Vigne, Jean. Le Dernier vampire, tome 2. Résurrection

Plusieurs années ont passé depuis les événements du tome 1. Aurore, la fille de Jean Verger et Virginie Lemère grandit sous la férule de sa mère vampire, qui parvient, à force de manipulation, à intégrer le Bio Plasma Fabrication et Distribution, dont sa mère Solange était responsable des recherches et pour lequel elle avait finit par mettre au point un bioplasma susceptible de contrecarrer les épidémies qui semblaient condamner à brève échéance une humanité déjà très affaiblie. Mais tandis que Virginie monte peu à peu les échelons, d’autres forces sont en mouvement dans l’ombre. Et les objectifs de l’ambitieuse chercheuse pourraient bien être mis à mal.

Après un premier tome qui nous permettait de suivre quatre générations de la même famille, sous l’angle féminin, cette suite change quelque peu la donne.

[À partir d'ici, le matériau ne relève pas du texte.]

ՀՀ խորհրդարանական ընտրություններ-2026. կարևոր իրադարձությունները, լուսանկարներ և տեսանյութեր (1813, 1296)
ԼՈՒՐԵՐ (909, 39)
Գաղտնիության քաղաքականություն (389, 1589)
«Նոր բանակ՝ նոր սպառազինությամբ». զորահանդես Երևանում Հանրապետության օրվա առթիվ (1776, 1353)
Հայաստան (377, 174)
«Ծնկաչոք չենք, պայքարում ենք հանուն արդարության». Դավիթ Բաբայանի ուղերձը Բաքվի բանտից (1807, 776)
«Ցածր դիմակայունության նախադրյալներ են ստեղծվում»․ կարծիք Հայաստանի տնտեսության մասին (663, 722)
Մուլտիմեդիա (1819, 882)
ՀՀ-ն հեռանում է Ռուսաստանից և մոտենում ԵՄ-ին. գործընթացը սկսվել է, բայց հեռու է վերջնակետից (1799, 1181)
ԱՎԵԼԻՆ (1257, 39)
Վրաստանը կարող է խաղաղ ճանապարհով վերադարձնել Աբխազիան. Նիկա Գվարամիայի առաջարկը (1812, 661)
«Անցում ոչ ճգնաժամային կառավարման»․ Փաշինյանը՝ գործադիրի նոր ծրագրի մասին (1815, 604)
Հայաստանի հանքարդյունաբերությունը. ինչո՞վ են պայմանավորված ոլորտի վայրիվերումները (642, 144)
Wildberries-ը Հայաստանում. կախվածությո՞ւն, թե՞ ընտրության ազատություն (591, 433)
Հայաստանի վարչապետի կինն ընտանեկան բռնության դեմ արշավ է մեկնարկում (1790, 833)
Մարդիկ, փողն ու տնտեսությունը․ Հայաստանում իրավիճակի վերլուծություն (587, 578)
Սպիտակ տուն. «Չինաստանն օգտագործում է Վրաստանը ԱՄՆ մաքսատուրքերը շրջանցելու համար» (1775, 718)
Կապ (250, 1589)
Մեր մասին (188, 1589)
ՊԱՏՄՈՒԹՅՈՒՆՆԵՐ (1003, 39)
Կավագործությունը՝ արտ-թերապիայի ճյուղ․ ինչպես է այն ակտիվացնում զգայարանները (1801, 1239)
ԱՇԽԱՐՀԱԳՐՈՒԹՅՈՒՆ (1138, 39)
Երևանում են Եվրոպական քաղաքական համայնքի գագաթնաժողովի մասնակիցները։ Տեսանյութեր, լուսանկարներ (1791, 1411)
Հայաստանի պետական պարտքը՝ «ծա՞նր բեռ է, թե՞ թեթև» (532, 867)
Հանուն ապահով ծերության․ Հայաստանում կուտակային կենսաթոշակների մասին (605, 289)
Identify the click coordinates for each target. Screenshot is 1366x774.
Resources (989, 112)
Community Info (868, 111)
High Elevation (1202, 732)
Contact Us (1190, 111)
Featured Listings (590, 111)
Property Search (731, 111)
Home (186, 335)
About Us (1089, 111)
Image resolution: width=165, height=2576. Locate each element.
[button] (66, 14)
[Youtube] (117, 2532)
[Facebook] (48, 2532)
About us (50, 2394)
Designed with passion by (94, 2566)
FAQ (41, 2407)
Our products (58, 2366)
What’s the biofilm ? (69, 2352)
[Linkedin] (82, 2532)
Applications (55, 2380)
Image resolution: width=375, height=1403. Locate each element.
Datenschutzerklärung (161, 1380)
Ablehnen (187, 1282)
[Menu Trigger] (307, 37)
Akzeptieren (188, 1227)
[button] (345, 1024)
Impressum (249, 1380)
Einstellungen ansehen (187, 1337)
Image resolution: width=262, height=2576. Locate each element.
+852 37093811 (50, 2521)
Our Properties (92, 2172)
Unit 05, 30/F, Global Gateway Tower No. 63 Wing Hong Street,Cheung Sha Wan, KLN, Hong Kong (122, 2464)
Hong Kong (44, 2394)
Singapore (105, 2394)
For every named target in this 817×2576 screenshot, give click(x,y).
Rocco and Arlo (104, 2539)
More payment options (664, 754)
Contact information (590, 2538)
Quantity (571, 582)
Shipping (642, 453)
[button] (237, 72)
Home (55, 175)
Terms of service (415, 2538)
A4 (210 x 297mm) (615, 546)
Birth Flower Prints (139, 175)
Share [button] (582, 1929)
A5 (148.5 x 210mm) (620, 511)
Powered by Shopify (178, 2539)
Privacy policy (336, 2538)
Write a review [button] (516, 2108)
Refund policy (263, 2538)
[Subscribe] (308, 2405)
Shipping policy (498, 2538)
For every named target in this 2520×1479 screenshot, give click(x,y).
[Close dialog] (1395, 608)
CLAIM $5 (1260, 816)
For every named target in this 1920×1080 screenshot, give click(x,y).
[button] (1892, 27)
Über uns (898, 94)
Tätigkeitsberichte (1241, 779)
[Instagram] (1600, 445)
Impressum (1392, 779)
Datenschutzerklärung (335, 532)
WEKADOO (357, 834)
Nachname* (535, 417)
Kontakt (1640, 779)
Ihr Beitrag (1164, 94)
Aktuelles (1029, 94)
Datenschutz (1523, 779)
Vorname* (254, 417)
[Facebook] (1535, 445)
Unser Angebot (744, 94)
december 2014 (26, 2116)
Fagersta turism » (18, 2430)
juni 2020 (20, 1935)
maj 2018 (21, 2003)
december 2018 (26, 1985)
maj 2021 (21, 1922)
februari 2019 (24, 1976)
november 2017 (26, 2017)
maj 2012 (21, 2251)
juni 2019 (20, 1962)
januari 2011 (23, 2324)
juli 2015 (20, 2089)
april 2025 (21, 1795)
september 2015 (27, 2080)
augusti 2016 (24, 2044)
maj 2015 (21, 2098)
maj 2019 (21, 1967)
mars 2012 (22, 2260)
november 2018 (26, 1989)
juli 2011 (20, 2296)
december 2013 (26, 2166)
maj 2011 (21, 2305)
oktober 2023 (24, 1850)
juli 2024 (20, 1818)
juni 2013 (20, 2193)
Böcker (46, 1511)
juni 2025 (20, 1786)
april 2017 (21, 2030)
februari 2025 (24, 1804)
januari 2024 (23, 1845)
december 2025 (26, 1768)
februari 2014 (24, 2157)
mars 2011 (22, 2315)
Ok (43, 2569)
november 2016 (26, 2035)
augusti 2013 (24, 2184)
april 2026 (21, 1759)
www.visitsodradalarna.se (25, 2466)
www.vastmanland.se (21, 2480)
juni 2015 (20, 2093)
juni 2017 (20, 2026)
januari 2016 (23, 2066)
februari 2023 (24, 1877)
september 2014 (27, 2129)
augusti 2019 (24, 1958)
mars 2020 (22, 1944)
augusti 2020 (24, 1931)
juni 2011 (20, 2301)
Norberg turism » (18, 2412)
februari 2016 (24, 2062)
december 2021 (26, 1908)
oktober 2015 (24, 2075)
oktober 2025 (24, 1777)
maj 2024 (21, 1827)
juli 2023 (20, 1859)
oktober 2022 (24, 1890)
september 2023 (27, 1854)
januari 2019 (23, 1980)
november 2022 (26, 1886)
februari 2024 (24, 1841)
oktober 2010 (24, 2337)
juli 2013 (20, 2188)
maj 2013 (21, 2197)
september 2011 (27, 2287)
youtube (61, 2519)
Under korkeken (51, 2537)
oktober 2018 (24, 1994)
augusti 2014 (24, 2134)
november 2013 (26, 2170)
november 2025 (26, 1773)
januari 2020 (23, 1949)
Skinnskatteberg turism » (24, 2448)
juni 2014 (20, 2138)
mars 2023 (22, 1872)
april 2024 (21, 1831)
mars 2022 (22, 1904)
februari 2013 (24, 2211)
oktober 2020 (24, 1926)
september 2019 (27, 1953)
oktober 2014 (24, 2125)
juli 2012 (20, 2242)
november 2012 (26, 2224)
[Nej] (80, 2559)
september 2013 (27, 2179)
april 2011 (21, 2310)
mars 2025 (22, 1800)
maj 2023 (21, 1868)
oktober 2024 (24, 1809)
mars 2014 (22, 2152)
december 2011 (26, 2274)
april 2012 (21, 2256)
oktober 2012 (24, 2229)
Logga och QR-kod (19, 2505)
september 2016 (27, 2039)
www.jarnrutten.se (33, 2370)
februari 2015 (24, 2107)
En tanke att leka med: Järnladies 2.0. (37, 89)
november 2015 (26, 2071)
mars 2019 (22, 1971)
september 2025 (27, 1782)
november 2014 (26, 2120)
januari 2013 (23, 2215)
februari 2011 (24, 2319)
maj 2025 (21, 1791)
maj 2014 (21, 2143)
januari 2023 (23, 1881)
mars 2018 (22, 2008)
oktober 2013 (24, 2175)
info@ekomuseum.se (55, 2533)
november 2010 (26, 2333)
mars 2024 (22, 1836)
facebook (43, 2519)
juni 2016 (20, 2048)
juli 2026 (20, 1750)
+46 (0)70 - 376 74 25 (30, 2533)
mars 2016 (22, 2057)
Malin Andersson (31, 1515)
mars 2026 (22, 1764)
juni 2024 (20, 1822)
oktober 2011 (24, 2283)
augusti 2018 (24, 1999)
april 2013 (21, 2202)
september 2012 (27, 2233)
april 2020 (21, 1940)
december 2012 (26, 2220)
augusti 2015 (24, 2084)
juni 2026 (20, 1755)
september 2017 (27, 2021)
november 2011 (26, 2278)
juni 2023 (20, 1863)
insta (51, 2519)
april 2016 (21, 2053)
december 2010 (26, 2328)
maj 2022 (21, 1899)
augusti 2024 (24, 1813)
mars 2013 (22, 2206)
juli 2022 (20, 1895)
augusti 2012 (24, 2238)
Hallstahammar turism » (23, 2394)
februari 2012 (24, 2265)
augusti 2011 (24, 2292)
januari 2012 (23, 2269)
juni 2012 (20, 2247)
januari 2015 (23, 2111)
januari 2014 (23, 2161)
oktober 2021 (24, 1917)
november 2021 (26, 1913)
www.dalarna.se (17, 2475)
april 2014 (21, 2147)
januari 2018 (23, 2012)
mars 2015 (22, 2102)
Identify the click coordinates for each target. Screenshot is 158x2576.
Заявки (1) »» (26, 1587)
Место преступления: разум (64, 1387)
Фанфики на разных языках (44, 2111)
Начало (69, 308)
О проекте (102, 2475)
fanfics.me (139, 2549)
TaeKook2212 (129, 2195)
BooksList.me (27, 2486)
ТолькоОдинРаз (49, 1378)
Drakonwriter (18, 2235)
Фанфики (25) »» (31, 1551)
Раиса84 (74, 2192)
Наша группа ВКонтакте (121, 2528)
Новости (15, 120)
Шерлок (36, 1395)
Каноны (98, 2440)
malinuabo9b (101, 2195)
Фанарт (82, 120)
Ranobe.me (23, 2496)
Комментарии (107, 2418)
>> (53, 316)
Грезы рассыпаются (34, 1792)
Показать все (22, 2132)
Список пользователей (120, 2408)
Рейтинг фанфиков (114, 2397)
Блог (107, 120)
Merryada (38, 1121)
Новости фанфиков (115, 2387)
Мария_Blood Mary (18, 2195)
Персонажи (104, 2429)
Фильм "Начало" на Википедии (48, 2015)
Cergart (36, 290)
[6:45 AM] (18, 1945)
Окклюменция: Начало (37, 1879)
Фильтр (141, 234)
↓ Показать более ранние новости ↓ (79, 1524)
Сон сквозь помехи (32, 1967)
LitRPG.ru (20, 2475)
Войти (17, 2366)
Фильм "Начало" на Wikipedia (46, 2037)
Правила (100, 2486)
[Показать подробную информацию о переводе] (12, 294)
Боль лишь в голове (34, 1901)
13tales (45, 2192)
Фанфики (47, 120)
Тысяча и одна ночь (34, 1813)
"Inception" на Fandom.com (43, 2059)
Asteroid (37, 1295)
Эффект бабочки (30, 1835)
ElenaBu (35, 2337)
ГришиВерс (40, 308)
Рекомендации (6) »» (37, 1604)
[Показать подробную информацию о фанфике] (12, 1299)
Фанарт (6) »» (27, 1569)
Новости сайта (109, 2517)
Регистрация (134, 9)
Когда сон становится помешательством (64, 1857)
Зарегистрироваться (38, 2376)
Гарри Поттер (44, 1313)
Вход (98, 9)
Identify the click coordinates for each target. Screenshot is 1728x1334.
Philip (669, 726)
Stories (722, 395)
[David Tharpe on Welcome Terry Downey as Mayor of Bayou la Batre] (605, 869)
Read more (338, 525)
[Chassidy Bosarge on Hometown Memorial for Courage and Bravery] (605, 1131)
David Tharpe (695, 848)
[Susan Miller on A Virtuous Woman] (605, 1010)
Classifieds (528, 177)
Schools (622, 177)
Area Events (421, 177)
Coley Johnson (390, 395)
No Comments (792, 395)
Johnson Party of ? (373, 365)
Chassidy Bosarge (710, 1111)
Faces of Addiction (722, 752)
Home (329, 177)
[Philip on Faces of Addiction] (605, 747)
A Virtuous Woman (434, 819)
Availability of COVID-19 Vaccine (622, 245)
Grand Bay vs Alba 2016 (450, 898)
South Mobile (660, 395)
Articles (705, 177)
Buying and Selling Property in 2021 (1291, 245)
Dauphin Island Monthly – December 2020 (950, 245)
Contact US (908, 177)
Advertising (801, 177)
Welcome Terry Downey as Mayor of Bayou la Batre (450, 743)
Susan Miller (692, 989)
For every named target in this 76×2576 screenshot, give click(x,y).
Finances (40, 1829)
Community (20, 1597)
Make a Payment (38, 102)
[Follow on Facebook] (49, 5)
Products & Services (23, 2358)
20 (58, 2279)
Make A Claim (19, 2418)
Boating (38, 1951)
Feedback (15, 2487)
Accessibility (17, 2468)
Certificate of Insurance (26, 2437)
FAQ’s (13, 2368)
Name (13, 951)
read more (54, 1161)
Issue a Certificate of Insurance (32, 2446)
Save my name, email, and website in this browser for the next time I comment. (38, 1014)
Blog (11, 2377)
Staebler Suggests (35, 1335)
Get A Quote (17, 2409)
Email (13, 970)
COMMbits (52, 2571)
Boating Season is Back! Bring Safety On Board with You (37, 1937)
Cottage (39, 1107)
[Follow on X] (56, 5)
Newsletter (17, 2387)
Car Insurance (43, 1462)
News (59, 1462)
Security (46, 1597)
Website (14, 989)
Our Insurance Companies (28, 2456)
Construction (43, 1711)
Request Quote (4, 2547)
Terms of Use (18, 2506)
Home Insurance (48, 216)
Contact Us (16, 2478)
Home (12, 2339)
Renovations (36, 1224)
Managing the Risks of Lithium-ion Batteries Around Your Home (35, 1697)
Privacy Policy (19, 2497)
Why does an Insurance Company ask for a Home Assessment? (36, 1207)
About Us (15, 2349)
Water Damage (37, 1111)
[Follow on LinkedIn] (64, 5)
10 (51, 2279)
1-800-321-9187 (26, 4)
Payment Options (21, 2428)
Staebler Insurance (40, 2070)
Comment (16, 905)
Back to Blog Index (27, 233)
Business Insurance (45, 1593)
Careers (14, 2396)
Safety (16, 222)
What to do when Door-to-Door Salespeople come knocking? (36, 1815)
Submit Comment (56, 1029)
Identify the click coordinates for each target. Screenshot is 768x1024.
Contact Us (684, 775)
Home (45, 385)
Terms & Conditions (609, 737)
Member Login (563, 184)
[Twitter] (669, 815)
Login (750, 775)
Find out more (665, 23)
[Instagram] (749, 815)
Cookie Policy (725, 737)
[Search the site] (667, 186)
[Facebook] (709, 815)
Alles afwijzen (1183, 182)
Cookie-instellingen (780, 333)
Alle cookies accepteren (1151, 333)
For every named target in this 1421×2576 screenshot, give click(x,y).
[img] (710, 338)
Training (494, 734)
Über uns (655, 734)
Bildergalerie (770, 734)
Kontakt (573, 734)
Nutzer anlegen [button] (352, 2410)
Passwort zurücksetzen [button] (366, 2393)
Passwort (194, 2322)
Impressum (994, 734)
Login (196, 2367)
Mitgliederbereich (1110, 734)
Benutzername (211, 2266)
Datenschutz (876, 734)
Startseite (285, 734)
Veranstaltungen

Si Virginie Lemère et sa fille Aurore restent parmi les protagonistes principaux, de nouveaux personnages ont ici droit à leur propre trame narrative. Certains qu’on a déjà croisés par le passé, comme Marco Delprien ou Laurence, d’autres qui font au fur et à mesure leur apparition, comme Henry Veckner, Océane, ou encore Johnson Kramer. Une diversification qui permet de faire avancer l’intrigue à plusieurs vitesses, et surtout de sortir du seul biodôme parisien, et découvrir comment le reste de l’humanité a survécu.

Si le précédent opus voyait l’humanité essuyer une apocalypse et tenter d’y survivre, cette suite plonge le lecteur dans un monde qui se redresse peu à peu, la création du bioplasama ayant permis de vaincre des maladies qui pesaient comme des épées de Damoclès au-dessus des humains ayant survécu. On est donc davantage au cœur d’une société qui semble avoir trouvé ses marques, lesquelles ne se sont pour autant pas départies des inégalités d’avant : segmentation des classes entre les nantis et ceux qui n’ont pas les moyens de bénéficier du bioplasama, marché noir, luttes de pouvoir et course à la richesse.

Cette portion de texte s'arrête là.